» Task instructions:
The result should be an exact copy of only the lines from the one with "Task: Select the green sphere sculpt tool" through the last line of the data below, with pictures omitted.

Stored data entries:

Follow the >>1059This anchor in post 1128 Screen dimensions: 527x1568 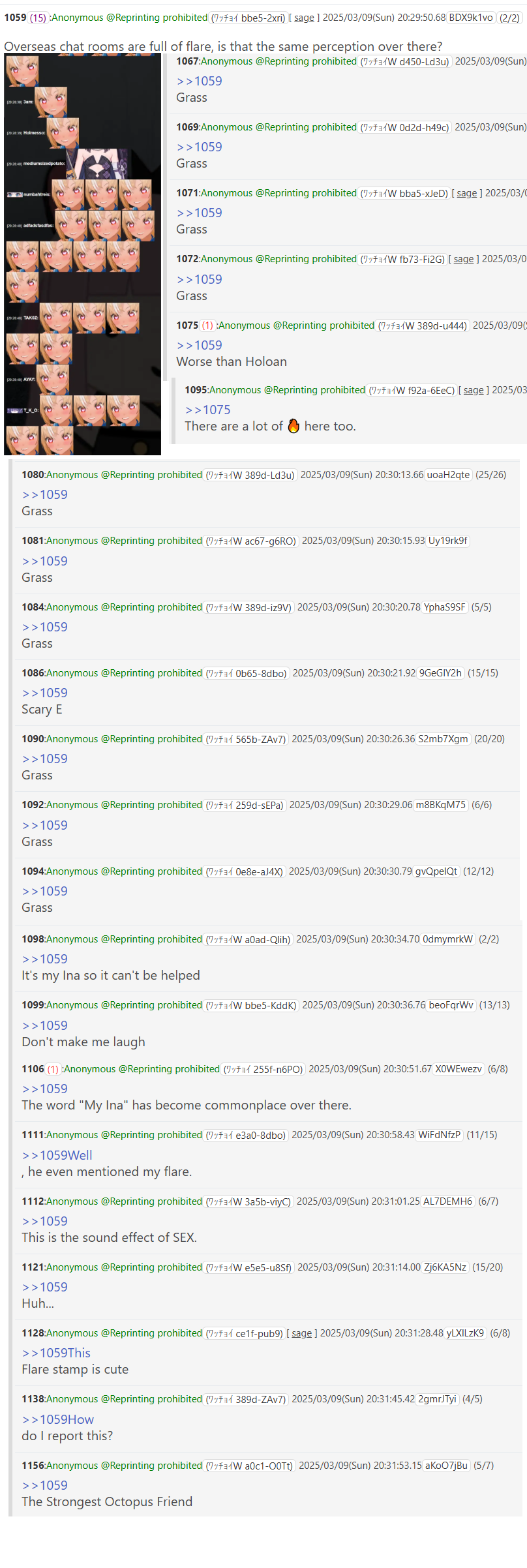[57, 1353]
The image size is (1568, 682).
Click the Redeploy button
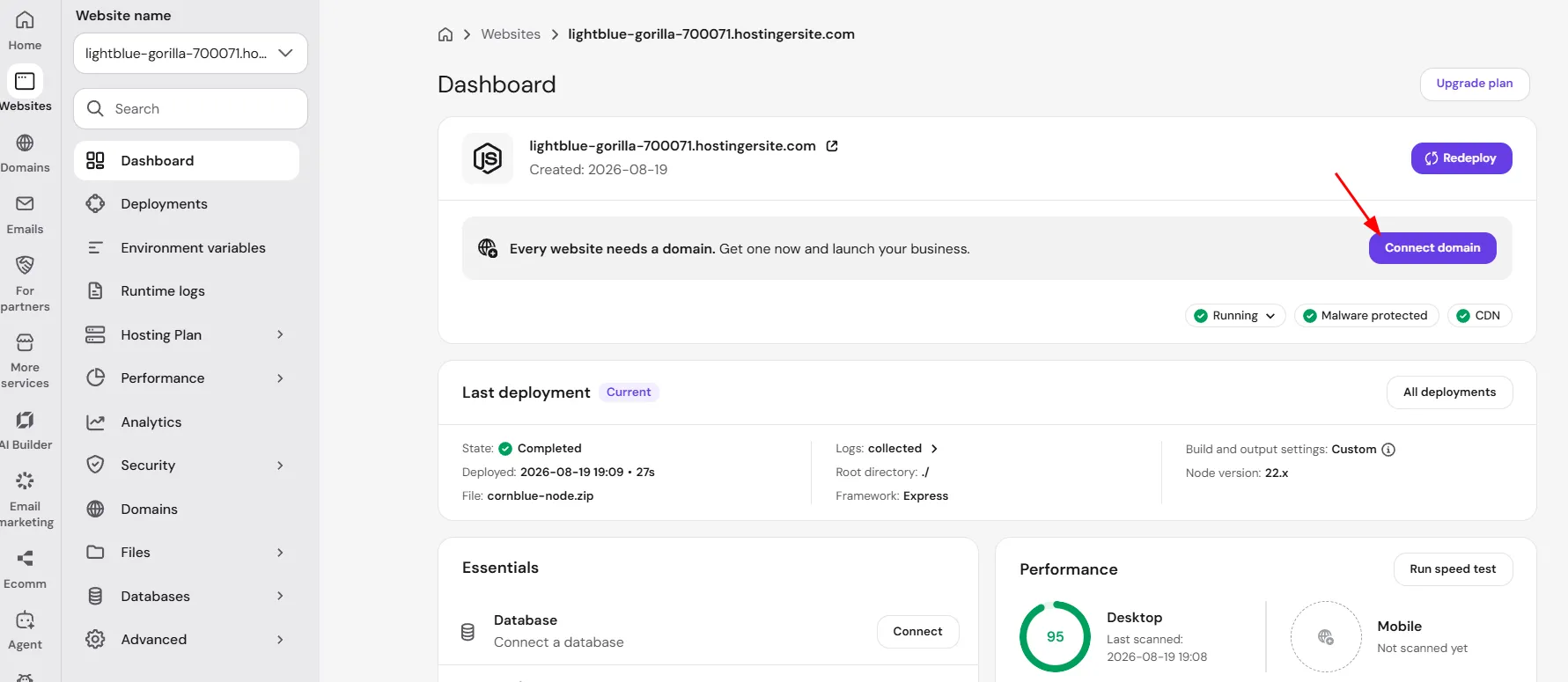pos(1461,158)
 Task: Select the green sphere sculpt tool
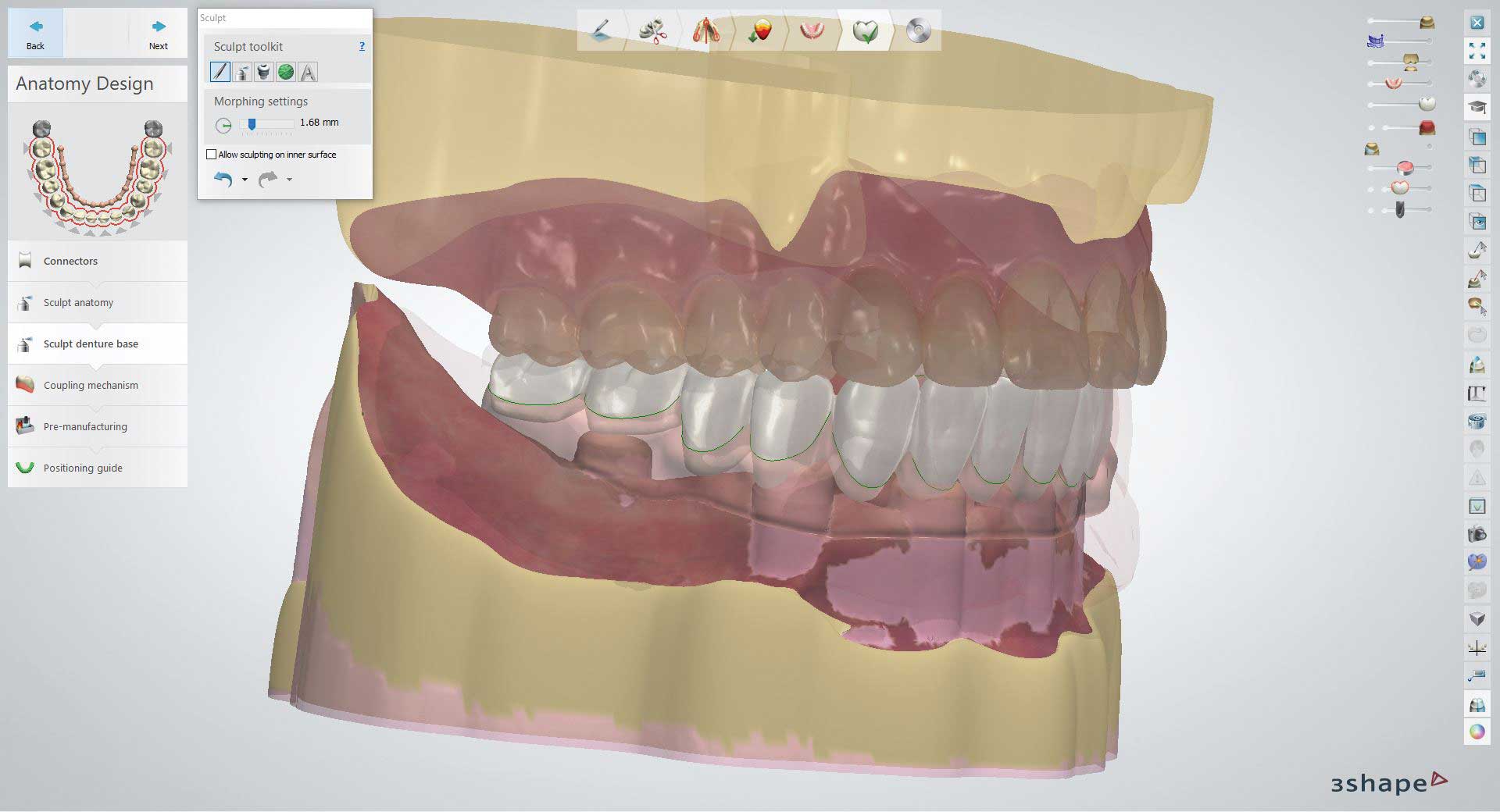click(286, 72)
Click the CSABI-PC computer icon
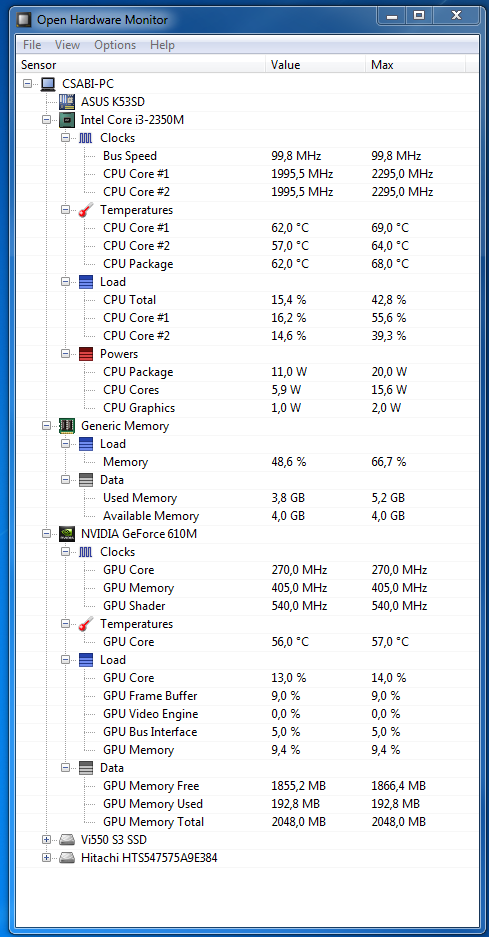 coord(48,84)
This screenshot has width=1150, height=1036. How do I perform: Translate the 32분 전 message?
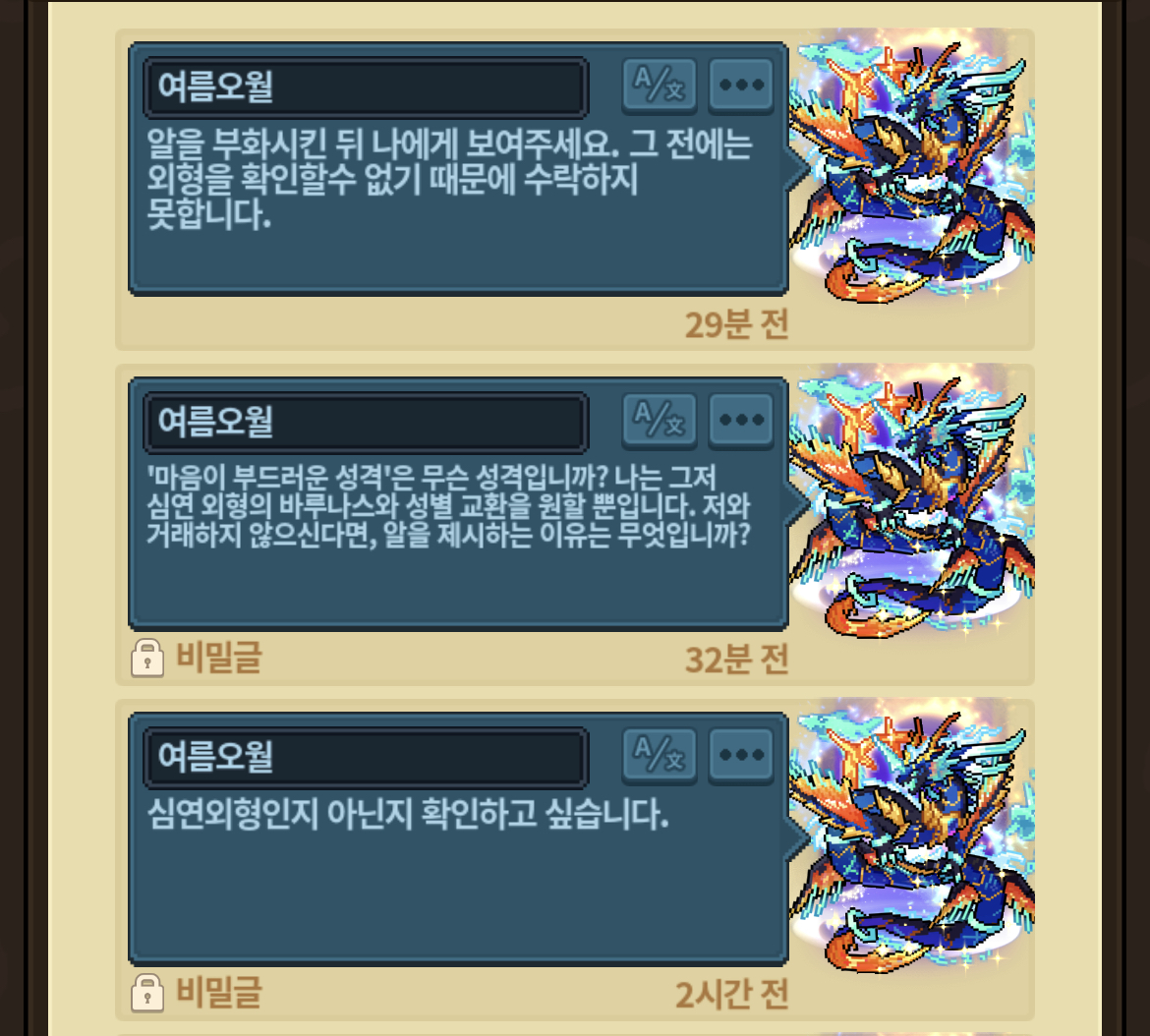659,421
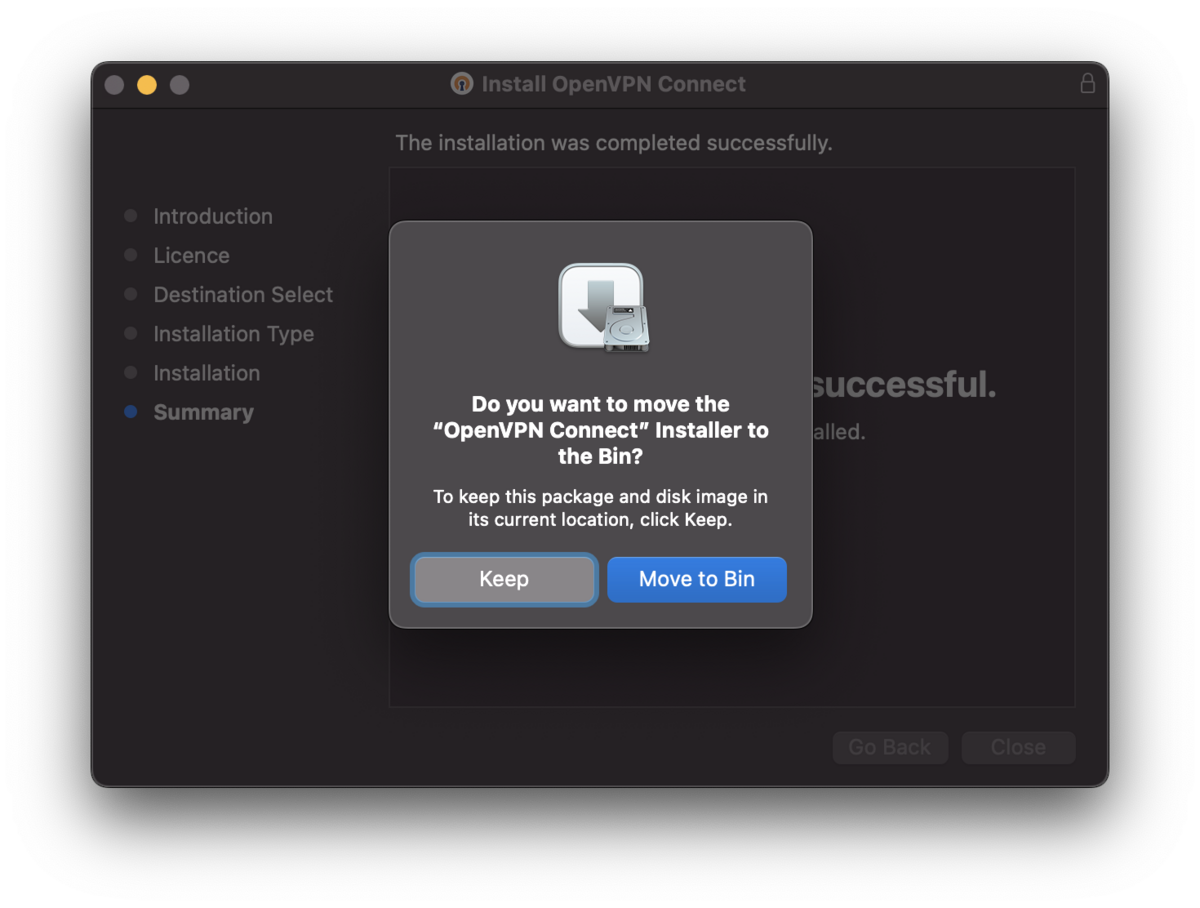Select the Introduction step in sidebar
The height and width of the screenshot is (908, 1200).
(212, 216)
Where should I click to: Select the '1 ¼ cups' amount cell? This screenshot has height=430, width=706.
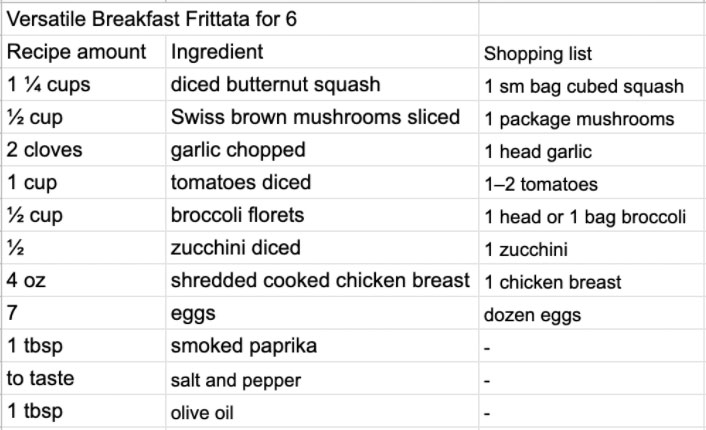click(x=84, y=85)
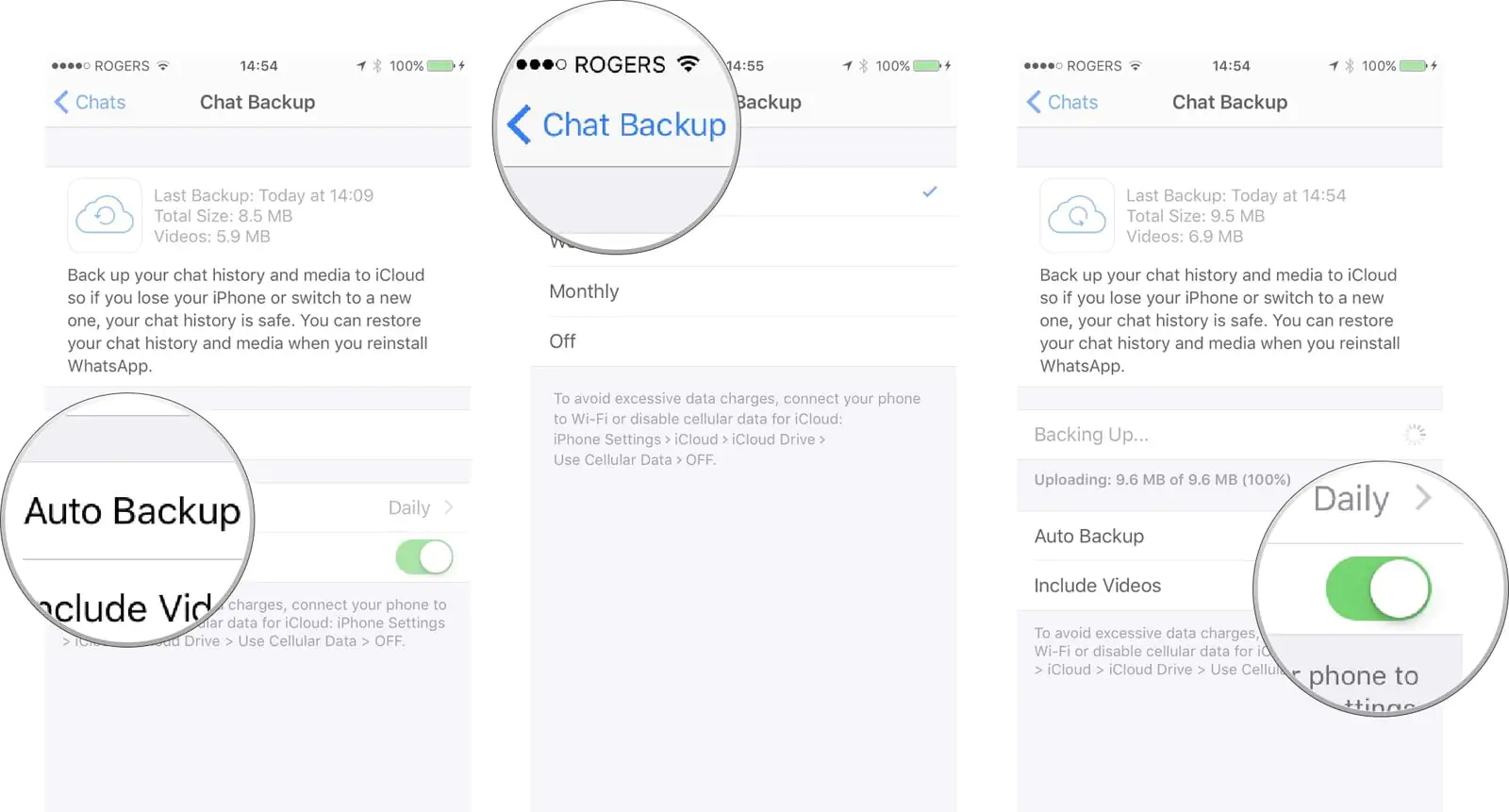Click the loading spinner next to Backing Up
The height and width of the screenshot is (812, 1509).
1415,434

» Answer to this problem:
 Task: Select the green sphere sculpt tool
click(286, 72)
Click the CSABI-PC computer icon
 coord(48,84)
This screenshot has width=1150, height=1036. How do I perform: Translate the 32분 전 message?
659,421
Select the Introduction step in sidebar
The height and width of the screenshot is (908, 1200).
(212, 216)
Where should I click to: Select the '1 ¼ cups' amount cell? This screenshot has height=430, width=706.
click(x=84, y=85)
Click the loading spinner next to Backing Up
The height and width of the screenshot is (812, 1509).
1415,434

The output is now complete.